Data for processing.
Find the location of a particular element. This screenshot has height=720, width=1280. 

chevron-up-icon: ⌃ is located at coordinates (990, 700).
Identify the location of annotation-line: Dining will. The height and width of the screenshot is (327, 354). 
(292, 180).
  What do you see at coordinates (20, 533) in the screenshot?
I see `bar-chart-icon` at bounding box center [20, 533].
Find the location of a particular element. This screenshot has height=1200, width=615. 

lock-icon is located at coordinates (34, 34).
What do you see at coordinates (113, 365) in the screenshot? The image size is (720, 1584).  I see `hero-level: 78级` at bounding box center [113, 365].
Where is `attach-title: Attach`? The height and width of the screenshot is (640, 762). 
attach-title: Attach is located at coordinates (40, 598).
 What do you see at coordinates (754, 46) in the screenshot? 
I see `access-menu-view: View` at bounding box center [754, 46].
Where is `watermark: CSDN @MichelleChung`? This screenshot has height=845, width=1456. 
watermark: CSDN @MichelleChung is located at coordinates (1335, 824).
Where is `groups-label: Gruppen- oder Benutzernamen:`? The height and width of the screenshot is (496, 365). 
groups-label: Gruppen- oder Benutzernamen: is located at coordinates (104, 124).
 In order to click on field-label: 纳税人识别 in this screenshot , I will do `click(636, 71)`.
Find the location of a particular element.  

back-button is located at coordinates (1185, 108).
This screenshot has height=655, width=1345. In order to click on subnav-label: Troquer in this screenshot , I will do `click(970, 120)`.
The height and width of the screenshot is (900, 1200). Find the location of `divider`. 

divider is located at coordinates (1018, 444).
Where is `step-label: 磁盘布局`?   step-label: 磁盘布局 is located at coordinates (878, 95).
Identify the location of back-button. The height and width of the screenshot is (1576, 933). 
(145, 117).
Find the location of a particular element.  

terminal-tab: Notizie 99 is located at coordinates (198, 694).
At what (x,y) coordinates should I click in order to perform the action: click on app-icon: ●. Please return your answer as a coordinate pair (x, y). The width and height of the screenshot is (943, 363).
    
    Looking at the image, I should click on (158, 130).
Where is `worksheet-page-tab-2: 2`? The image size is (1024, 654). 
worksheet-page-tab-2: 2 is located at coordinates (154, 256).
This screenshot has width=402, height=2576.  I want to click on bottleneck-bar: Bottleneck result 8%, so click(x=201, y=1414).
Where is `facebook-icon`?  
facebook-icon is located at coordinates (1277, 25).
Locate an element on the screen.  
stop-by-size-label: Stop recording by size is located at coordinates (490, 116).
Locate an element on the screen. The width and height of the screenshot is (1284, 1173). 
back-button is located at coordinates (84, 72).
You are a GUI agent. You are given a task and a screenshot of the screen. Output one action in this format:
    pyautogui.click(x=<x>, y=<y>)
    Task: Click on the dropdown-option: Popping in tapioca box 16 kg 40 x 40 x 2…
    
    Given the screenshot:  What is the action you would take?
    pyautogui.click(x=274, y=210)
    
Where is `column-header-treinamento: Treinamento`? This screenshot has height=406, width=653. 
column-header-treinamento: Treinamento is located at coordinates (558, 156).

Activity.
Copy out the listing above word for word, from its first line to its last.

Written response.
Find the location of a particular element. This screenshot has height=720, width=1280. 

chevron-up-icon: ⌃ is located at coordinates (990, 700).
Identify the location of annotation-line: Dining will. The height and width of the screenshot is (327, 354). 
(292, 180).
  What do you see at coordinates (20, 533) in the screenshot?
I see `bar-chart-icon` at bounding box center [20, 533].
Find the location of a particular element. This screenshot has height=1200, width=615. 

lock-icon is located at coordinates (34, 34).
What do you see at coordinates (113, 365) in the screenshot? The image size is (720, 1584).  I see `hero-level: 78级` at bounding box center [113, 365].
Where is `attach-title: Attach`? The height and width of the screenshot is (640, 762). 
attach-title: Attach is located at coordinates (40, 598).
 What do you see at coordinates (754, 46) in the screenshot? 
I see `access-menu-view: View` at bounding box center [754, 46].
Where is `watermark: CSDN @MichelleChung`? This screenshot has height=845, width=1456. 
watermark: CSDN @MichelleChung is located at coordinates (1335, 824).
Where is `groups-label: Gruppen- oder Benutzernamen:`? The height and width of the screenshot is (496, 365). 
groups-label: Gruppen- oder Benutzernamen: is located at coordinates (104, 124).
 In order to click on field-label: 纳税人识别 in this screenshot , I will do `click(636, 71)`.
Find the location of a particular element.  

back-button is located at coordinates (1185, 108).
This screenshot has height=655, width=1345. In order to click on subnav-label: Troquer in this screenshot , I will do `click(970, 120)`.
The height and width of the screenshot is (900, 1200). Find the location of `divider`. 

divider is located at coordinates (1018, 444).
Where is `step-label: 磁盘布局`?   step-label: 磁盘布局 is located at coordinates (878, 95).
Identify the location of back-button. The height and width of the screenshot is (1576, 933). 
(145, 117).
Find the location of a particular element.  

terminal-tab: Notizie 99 is located at coordinates (198, 694).
At what (x,y) coordinates should I click in order to perform the action: click on app-icon: ●. Please return your answer as a coordinate pair (x, y). The width and height of the screenshot is (943, 363).
    
    Looking at the image, I should click on (158, 130).
Where is `worksheet-page-tab-2: 2`? The image size is (1024, 654). 
worksheet-page-tab-2: 2 is located at coordinates (154, 256).
This screenshot has width=402, height=2576.  I want to click on bottleneck-bar: Bottleneck result 8%, so click(x=201, y=1414).
Where is `facebook-icon`?  
facebook-icon is located at coordinates (1277, 25).
Locate an element on the screen.  
stop-by-size-label: Stop recording by size is located at coordinates (490, 116).
Locate an element on the screen. The width and height of the screenshot is (1284, 1173). 
back-button is located at coordinates (84, 72).
You are a GUI agent. You are given a task and a screenshot of the screen. Output one action in this format:
    pyautogui.click(x=<x>, y=<y>)
    Task: Click on the dropdown-option: Popping in tapioca box 16 kg 40 x 40 x 2…
    
    Given the screenshot:  What is the action you would take?
    pyautogui.click(x=274, y=210)
    
Where is `column-header-treinamento: Treinamento`? This screenshot has height=406, width=653. 
column-header-treinamento: Treinamento is located at coordinates (558, 156).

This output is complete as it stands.